Saved data entries

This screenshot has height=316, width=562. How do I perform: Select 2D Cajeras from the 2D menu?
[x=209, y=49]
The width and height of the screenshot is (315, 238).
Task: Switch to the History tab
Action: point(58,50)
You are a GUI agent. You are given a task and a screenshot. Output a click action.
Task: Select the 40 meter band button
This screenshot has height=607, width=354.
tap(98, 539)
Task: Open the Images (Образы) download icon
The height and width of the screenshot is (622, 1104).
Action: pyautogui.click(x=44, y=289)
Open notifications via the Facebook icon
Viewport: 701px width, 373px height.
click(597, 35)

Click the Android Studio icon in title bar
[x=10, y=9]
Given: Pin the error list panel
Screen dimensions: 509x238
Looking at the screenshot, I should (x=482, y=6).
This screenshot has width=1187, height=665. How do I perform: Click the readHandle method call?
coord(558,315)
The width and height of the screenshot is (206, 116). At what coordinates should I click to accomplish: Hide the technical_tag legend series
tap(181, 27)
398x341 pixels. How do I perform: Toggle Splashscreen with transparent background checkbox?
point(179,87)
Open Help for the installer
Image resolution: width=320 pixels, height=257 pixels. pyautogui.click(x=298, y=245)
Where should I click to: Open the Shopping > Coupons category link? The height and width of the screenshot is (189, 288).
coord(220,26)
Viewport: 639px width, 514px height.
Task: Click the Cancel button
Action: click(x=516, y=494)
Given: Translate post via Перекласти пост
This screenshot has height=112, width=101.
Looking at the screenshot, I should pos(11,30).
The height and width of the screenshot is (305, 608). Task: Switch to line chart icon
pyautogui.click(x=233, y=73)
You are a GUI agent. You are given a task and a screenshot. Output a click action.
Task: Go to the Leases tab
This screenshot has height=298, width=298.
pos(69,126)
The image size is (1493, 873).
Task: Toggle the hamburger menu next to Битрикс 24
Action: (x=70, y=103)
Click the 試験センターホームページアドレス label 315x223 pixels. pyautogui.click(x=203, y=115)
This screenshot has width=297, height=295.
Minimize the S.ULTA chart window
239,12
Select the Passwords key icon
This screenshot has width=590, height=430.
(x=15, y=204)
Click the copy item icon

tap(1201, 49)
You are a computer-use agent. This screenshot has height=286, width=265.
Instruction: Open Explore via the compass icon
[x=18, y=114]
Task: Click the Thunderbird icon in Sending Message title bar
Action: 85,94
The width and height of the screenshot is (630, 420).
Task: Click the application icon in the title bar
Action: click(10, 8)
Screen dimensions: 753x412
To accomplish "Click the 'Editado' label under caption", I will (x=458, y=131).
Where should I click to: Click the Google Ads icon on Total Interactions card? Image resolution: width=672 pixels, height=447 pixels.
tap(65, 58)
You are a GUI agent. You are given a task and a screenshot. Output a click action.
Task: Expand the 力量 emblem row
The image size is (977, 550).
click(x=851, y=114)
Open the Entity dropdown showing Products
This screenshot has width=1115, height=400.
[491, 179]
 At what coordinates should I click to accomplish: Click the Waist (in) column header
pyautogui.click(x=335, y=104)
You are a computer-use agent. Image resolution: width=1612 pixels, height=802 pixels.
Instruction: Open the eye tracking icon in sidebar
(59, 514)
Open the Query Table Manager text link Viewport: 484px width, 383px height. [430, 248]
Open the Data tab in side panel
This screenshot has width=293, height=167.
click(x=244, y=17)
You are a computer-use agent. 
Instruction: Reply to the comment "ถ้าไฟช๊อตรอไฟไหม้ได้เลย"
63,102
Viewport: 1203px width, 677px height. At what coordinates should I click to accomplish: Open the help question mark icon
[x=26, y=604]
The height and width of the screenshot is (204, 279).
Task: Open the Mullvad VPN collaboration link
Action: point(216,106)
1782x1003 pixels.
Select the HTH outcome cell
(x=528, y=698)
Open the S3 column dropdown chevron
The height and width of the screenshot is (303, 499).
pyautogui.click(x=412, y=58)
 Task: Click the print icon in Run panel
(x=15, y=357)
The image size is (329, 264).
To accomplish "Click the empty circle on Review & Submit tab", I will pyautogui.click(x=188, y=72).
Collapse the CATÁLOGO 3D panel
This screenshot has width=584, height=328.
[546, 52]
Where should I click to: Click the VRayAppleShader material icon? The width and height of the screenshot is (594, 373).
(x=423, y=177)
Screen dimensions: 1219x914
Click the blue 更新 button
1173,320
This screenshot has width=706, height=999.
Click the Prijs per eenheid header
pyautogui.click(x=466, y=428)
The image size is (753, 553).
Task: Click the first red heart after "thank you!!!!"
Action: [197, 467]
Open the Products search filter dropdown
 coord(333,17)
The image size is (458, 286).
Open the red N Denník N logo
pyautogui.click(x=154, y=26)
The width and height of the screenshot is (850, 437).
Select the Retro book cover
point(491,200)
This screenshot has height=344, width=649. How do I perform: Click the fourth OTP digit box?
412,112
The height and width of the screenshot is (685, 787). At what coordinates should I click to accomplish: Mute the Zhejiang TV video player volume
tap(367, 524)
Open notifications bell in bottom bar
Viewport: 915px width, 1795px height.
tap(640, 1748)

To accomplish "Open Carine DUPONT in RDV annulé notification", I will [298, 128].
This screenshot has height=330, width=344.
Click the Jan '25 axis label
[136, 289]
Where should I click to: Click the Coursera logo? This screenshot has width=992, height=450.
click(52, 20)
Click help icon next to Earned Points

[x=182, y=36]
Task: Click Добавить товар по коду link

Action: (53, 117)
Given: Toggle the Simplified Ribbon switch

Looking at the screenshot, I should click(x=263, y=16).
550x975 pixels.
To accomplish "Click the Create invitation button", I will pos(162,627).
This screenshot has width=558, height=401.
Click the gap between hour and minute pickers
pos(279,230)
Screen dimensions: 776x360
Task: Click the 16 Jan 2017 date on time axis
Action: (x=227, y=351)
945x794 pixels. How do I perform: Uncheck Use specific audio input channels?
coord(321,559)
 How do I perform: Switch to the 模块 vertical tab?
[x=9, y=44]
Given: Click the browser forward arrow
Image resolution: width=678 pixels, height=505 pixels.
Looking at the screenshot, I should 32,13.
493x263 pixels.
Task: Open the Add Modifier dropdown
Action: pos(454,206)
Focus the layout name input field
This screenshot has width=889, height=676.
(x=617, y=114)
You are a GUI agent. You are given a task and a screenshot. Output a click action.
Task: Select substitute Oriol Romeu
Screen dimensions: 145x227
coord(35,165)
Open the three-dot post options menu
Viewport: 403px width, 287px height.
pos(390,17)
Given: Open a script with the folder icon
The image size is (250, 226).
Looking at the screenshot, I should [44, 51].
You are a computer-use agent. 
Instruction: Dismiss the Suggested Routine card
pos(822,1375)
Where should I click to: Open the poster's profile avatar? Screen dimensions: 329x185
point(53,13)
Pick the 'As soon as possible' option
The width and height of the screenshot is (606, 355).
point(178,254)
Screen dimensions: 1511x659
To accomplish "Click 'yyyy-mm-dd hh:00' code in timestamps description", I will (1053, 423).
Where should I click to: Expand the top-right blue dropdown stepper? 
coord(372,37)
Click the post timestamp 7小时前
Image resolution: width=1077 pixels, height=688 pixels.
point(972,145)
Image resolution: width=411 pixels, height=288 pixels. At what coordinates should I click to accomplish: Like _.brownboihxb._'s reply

• **Your instructions**
Task for the records above: copy every line in which the word "computer" occurs.

• **The completed task**
You are a computer-use agent. This screenshot has height=286, width=265.
You are a computer-use agent. Image resolution: width=1612 pixels, height=802 pixels.
You are a computer-use agent. 
You are a computer-use agent. 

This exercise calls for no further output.